Exercise objective: Pull out every line of the data below that contains the string "coordinates". Letter case counts.

Data for review:
______________________________

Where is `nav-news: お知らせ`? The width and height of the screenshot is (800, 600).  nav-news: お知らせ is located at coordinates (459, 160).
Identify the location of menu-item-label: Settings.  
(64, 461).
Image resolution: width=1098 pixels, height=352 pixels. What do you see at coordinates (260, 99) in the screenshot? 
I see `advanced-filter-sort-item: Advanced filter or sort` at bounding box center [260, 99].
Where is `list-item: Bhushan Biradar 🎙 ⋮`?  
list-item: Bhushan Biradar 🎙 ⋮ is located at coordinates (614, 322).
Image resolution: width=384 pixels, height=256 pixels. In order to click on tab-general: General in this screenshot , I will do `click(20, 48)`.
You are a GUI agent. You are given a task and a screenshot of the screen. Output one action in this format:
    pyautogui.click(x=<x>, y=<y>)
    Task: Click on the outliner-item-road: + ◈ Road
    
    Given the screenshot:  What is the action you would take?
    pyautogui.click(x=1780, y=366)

______________________________

Answer for the task:
Where is `nav-news: お知らせ`? The width and height of the screenshot is (800, 600).  nav-news: お知らせ is located at coordinates (459, 160).
Image resolution: width=1098 pixels, height=352 pixels. What do you see at coordinates (260, 99) in the screenshot? 
list-item: Bhushan Biradar 🎙 ⋮ is located at coordinates (614, 322).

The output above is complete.